Extracted text:
##########
To sum up, the Arriaga index applied to LLMAs satisfies the three fundamental properties of an agglomeration index. It is less difficult to compute than the Uchida and Nelson (2010) agglomeration index, while implicitly taking into account their three criteria—population density, the size of a “large” urban centre, and travel time—through the spatial-analytic underpinnings of LLMA delineation, and without the requirement of defining an arbitrary urban threshold. On the other hand, if a delineation of LLMAs is not available, the Arriaga index is applicable to traditional city-population data, although it is preferable that “cities” be defined as functional areas as are metropolitan areas (in general, every metropolitan area is an LLMA). Finally, we have shown elsewhere¹² that it would also be possible to compute the index, and obtain similar results, when the underlying population data is available only in LLMA size-categories, rather than for individual LLMAs.

4 Empirical Application

In this section, we apply this index to the Spanish provinces (NUTS III regions), using LLMAs as basic units for the construction of the index. Spain is a very good example because data availability forces much of the empirical research to be conducted at the NUTS II or NUTS III levels, even though a different geography may be preferable. Most of the economic information provided by the Spanish National Statistical Institute (INE) (GDP, stock of capital, wages or employment data…) is available only for the whole country or at the NUTS III level. There is little data available at a finer level of geographical detail, such as municipalities. To find geographically disaggregated economic information, one has to look up some very specific databases or use the data provided by taxes or unemployment registers. This scarceness of finer information also prevails in many other countries. Fortunately, detailed population data is often available. And from detailed population data, it is possible to construct the Arriaga index and put the degree of agglomeration in relation with other key economic concepts such as regional productivity or growth.
##########
Dataset:
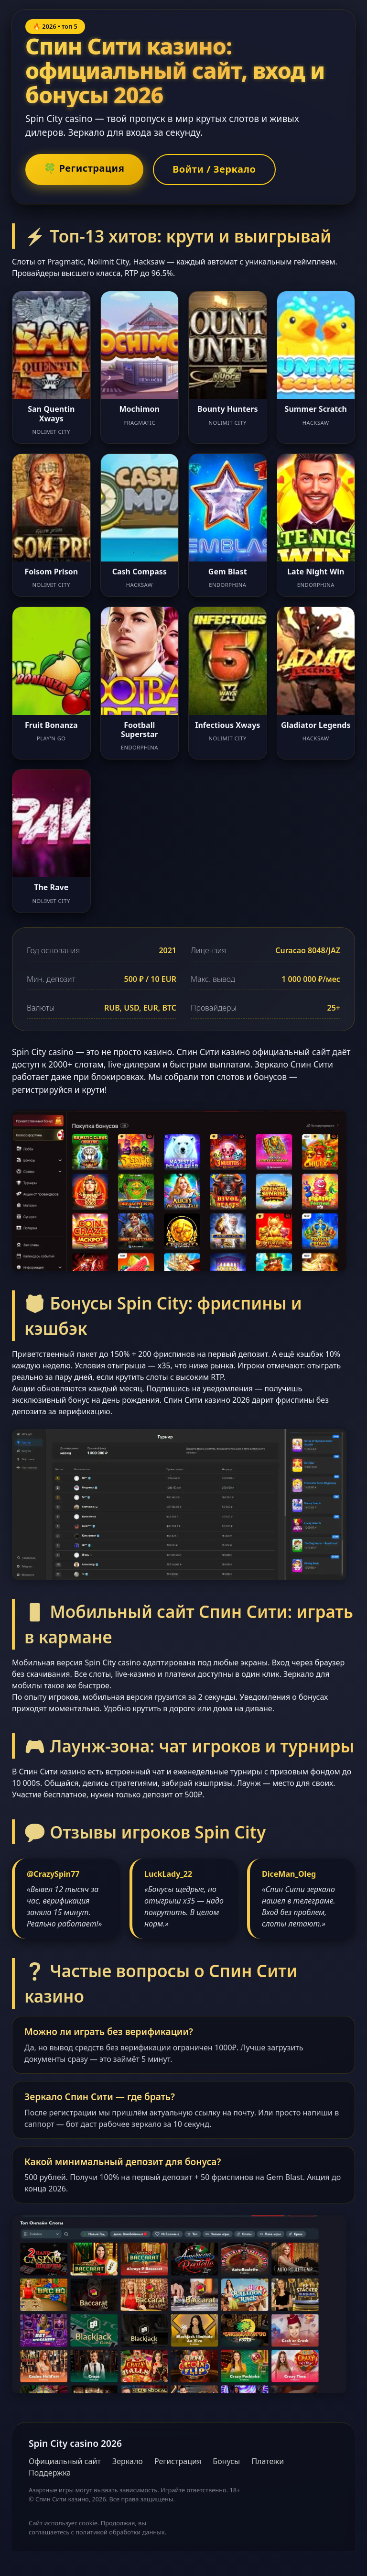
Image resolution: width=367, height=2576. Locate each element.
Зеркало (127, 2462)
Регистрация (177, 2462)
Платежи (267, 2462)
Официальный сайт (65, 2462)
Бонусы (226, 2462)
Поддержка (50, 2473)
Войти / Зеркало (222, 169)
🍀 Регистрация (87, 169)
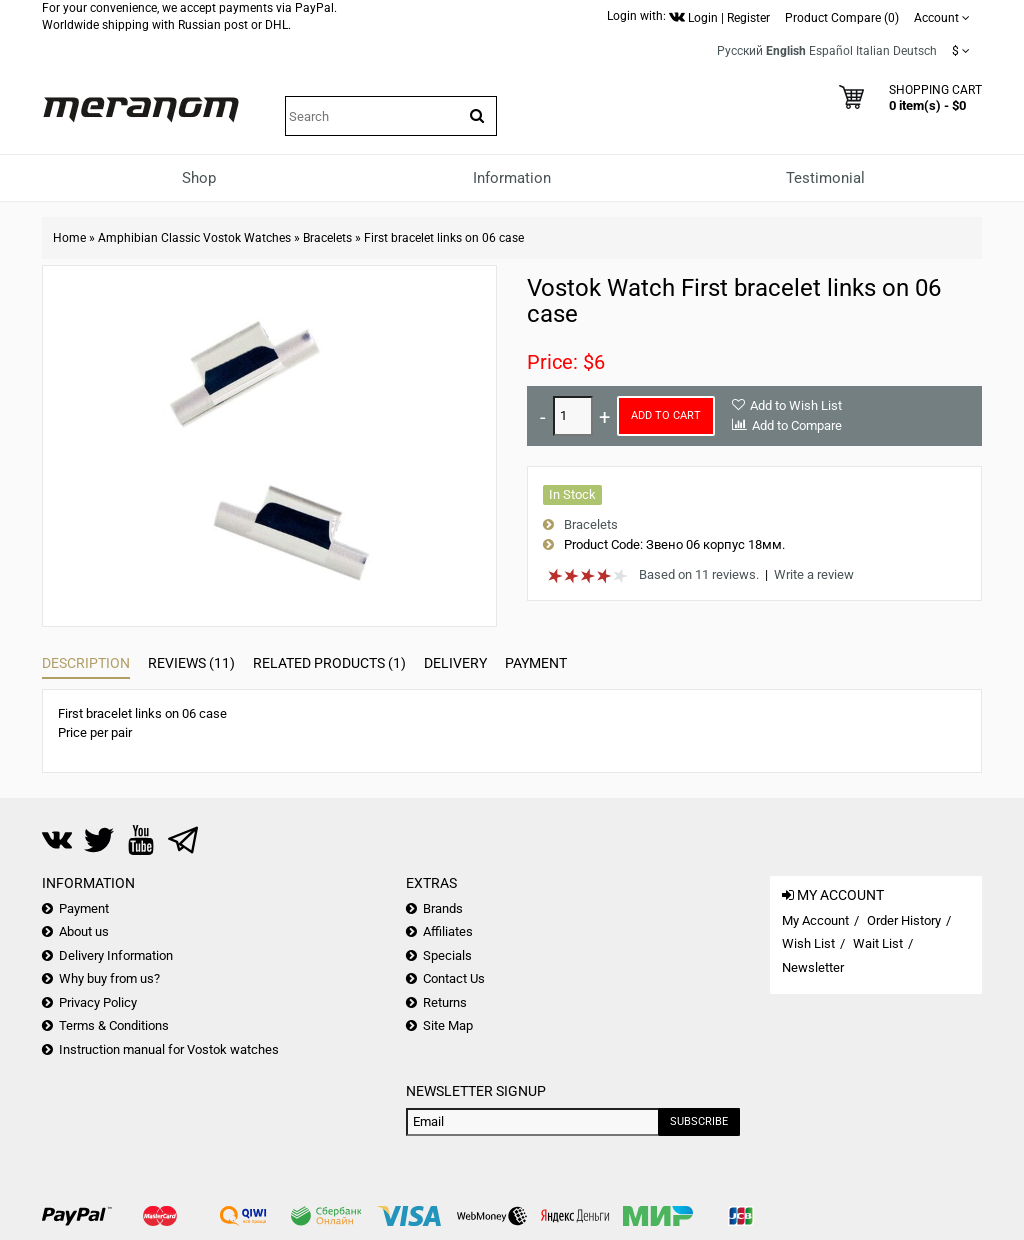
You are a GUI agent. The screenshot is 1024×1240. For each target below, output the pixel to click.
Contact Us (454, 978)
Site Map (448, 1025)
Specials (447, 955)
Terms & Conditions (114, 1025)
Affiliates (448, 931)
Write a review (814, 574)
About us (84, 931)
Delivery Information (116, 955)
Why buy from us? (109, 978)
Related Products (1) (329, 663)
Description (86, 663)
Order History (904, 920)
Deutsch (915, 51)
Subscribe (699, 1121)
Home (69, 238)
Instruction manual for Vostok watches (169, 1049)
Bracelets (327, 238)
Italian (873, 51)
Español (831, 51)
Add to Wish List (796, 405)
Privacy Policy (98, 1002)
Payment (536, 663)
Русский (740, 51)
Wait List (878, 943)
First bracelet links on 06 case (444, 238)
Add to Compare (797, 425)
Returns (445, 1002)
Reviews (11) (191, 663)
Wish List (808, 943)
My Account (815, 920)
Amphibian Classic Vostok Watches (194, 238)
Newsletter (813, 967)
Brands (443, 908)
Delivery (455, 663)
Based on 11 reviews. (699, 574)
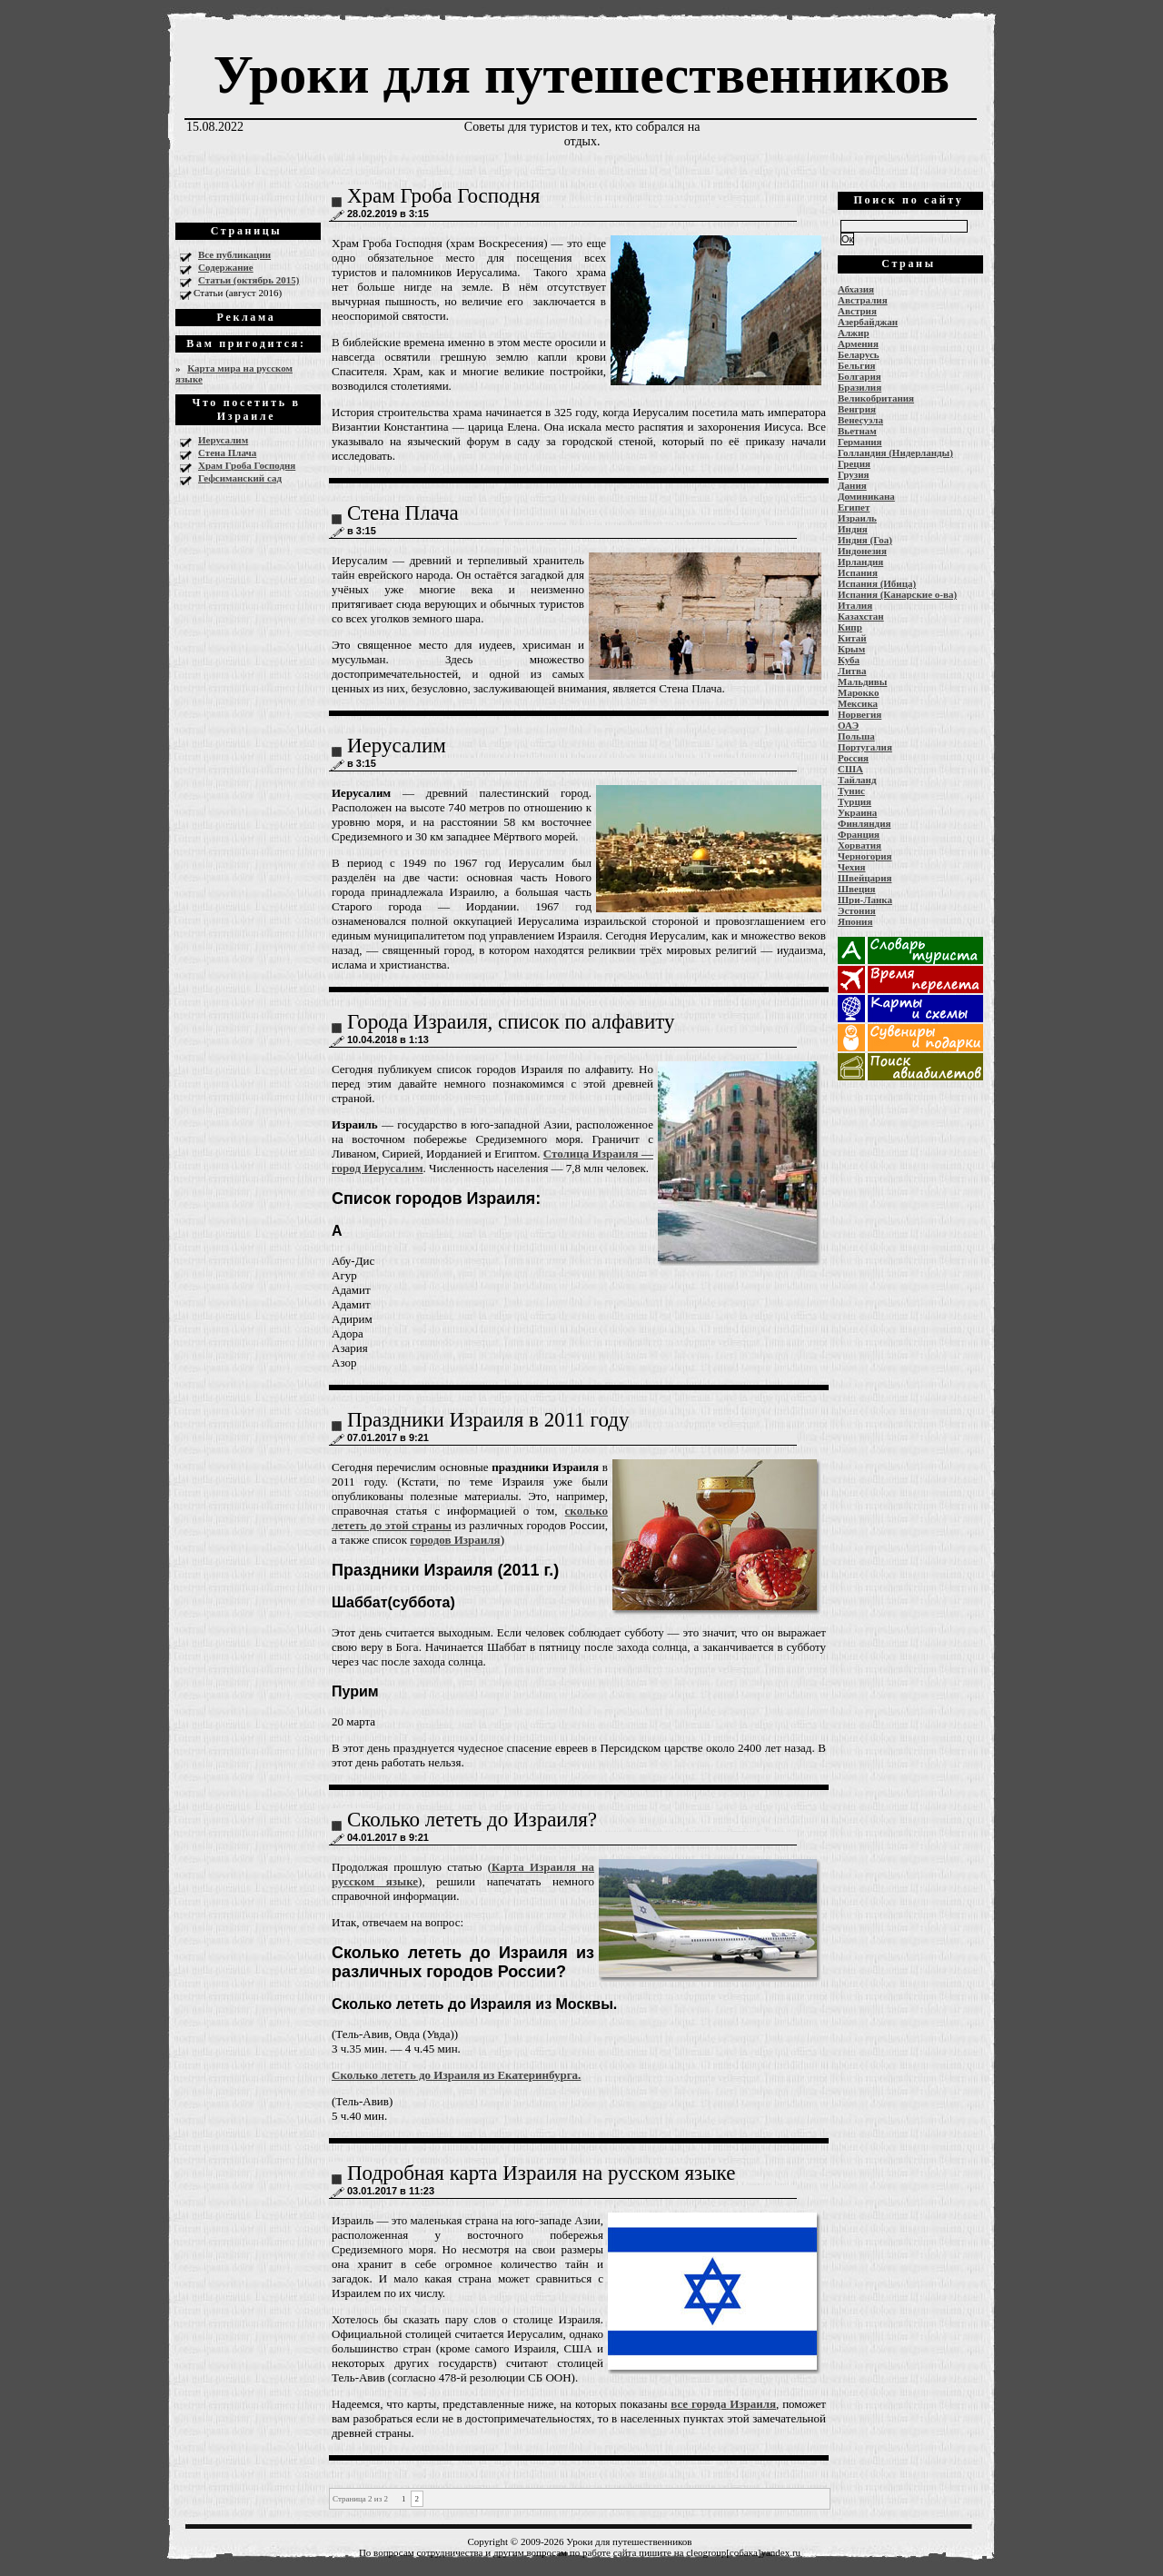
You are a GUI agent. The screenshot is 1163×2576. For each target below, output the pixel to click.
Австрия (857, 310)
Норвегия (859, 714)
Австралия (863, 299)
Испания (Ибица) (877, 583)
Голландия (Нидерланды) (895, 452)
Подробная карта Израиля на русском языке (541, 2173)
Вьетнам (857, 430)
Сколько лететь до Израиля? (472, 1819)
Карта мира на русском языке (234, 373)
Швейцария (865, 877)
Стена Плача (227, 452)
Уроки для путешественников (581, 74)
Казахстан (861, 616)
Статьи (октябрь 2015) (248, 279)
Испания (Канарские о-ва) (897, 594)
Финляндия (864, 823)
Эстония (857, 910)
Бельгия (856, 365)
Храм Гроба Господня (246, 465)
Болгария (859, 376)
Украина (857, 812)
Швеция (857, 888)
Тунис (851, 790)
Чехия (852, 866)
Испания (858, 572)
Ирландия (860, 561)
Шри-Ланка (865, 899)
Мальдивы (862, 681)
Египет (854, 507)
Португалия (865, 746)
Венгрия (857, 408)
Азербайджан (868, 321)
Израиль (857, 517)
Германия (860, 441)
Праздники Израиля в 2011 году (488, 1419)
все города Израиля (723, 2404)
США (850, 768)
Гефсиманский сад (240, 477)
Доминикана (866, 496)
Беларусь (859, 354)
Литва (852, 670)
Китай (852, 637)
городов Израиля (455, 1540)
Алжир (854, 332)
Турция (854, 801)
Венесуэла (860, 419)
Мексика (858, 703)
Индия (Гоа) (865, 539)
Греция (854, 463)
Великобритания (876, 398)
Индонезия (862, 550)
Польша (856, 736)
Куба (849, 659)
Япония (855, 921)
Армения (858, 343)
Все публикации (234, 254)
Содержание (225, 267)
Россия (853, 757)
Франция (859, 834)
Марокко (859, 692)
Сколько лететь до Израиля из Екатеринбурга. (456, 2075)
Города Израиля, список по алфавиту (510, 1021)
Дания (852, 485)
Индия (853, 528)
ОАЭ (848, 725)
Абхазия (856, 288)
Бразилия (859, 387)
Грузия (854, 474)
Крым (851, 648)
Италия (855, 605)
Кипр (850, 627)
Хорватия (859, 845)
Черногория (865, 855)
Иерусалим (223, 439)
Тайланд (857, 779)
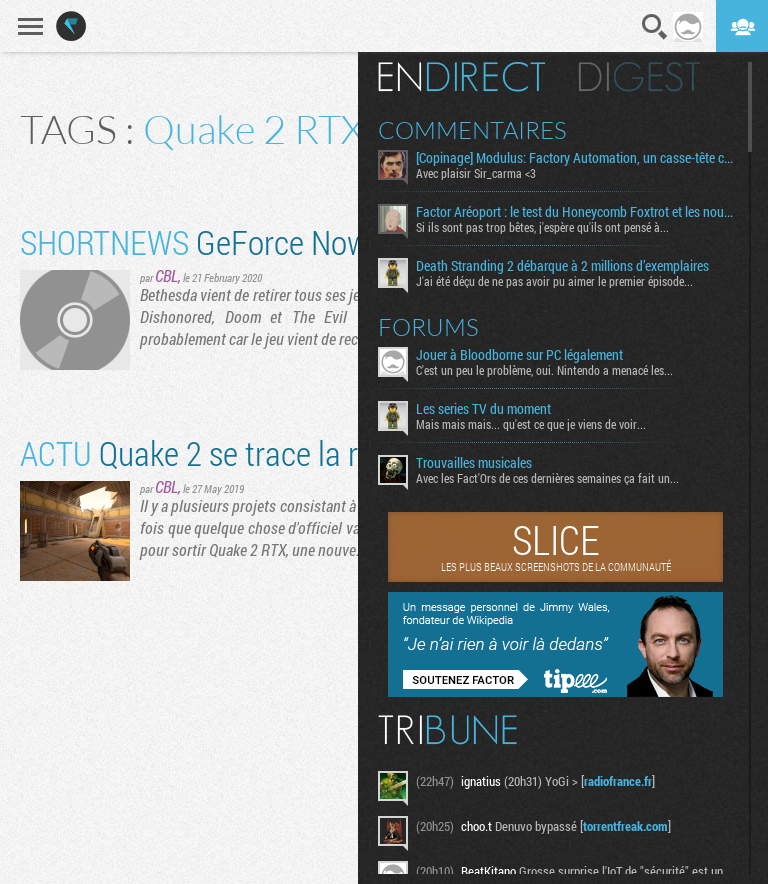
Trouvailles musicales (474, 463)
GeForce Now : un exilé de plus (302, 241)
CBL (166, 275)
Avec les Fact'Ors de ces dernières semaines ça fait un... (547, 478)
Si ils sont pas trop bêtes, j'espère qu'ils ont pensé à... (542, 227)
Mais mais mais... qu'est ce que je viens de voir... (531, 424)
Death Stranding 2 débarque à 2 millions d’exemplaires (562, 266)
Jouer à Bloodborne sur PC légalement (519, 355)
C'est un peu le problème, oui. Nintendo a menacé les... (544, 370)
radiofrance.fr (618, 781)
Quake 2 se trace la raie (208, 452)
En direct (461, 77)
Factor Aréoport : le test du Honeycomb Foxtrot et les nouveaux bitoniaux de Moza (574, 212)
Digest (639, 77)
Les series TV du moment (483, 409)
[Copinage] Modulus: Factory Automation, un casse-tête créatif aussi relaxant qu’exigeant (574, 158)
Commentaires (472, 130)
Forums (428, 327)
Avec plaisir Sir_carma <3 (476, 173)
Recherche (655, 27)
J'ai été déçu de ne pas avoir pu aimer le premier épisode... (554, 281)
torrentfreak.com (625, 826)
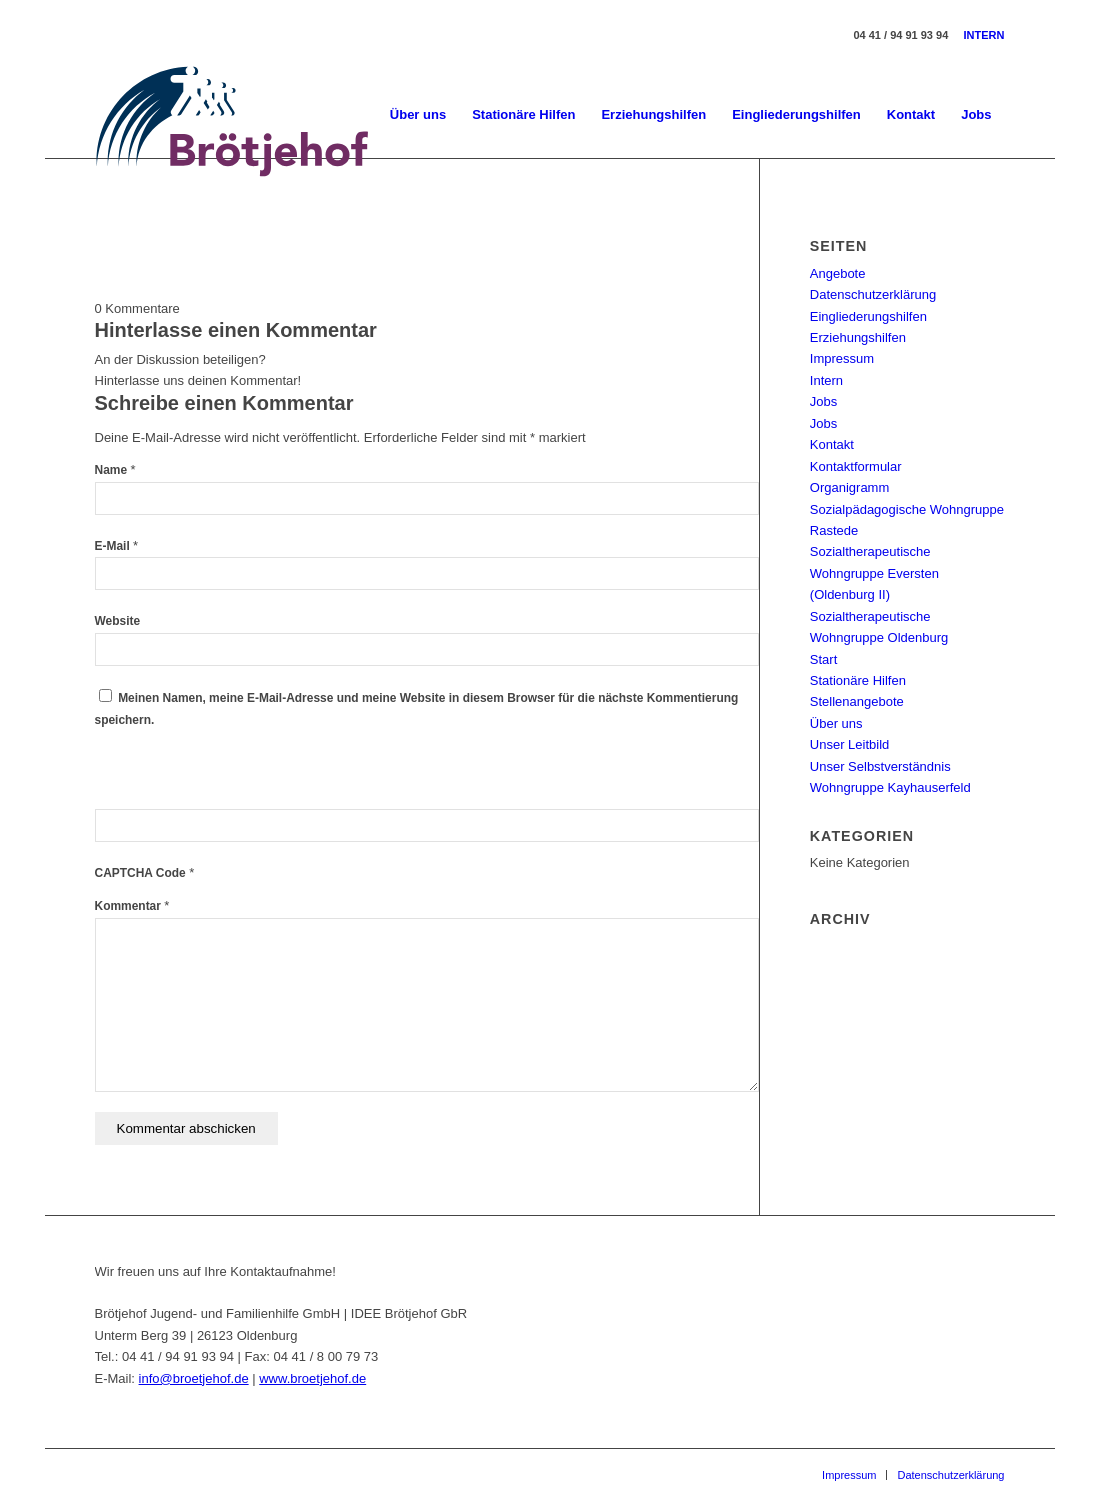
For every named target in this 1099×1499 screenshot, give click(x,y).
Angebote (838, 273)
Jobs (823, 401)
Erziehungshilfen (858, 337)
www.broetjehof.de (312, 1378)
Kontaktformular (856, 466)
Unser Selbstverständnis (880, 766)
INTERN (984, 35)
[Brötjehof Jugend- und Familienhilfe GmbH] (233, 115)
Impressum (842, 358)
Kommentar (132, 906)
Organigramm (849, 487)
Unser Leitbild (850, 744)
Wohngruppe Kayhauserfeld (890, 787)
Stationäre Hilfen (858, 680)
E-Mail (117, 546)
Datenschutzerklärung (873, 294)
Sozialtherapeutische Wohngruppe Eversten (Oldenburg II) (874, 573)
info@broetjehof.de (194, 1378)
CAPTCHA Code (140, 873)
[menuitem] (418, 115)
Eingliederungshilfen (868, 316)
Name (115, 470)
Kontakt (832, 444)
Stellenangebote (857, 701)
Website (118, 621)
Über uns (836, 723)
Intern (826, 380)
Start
##########
Written tasks:
1. In the text on the Arriaga index, to which Spanish regions is the index applied in the empirical section?
2. Return every line of the entries that contains the word "Израиля", where case counts.

Answers per task:
1. The Spanish provinces (NUTS III regions).

2.
Подробная карта Израиля на русском языке (541, 2173)
Сколько лететь до Израиля? (472, 1819)
Праздники Израиля в 2011 году (488, 1419)
все города Израиля (723, 2404)
городов Израиля (455, 1540)
Сколько лететь до Израиля из Екатеринбурга. (456, 2075)
Города Израиля, список по алфавиту (510, 1021)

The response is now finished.